Work required:
All lines from the one with "This screenshot has height=450, width=800." through the last are to be given again exactly as they stand in the data below, and only those.
= Beginning of Section =
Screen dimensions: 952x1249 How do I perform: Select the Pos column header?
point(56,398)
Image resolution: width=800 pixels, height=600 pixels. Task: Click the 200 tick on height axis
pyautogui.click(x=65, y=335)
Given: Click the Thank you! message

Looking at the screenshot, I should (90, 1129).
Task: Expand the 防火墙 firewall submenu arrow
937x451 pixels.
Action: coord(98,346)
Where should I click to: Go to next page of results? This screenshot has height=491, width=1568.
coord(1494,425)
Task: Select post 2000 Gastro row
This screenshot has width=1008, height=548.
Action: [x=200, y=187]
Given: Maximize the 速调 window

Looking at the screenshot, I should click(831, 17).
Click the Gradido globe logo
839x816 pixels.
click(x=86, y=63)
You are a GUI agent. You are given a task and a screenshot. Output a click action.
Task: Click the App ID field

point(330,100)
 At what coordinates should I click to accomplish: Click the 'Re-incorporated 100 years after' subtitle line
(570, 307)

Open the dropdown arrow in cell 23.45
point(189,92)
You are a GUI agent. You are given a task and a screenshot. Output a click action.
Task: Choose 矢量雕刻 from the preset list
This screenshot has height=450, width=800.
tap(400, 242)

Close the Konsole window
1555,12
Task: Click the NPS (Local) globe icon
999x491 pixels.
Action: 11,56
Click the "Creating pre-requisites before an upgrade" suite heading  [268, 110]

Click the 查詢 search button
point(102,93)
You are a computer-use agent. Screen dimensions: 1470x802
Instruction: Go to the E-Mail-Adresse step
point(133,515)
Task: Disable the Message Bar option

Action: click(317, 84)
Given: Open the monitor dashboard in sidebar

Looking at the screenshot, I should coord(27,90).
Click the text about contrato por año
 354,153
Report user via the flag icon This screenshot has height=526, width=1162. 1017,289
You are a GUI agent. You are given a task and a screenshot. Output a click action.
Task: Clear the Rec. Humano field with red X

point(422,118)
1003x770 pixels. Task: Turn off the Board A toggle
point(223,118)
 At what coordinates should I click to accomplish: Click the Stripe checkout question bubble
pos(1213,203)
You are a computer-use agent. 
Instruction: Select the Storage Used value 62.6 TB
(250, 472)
= End of Section =
Exercise result:
This screenshot has height=450, width=800.
tap(400, 242)

Close the Konsole window
1555,12
Task: Click the NPS (Local) globe icon
999x491 pixels.
Action: 11,56
Click the "Creating pre-requisites before an upgrade" suite heading  [268, 110]

Click the 查詢 search button
point(102,93)
You are a computer-use agent. Screen dimensions: 1470x802
Instruction: Go to the E-Mail-Adresse step
point(133,515)
Task: Disable the Message Bar option

Action: click(317, 84)
Given: Open the monitor dashboard in sidebar

Looking at the screenshot, I should coord(27,90).
Click the text about contrato por año
 354,153
Report user via the flag icon This screenshot has height=526, width=1162. 1017,289
You are a GUI agent. You are given a task and a screenshot. Output a click action.
Task: Clear the Rec. Humano field with red X

point(422,118)
1003x770 pixels. Task: Turn off the Board A toggle
point(223,118)
 At what coordinates should I click to accomplish: Click the Stripe checkout question bubble
pos(1213,203)
You are a computer-use agent. 
Instruction: Select the Storage Used value 62.6 TB
(250, 472)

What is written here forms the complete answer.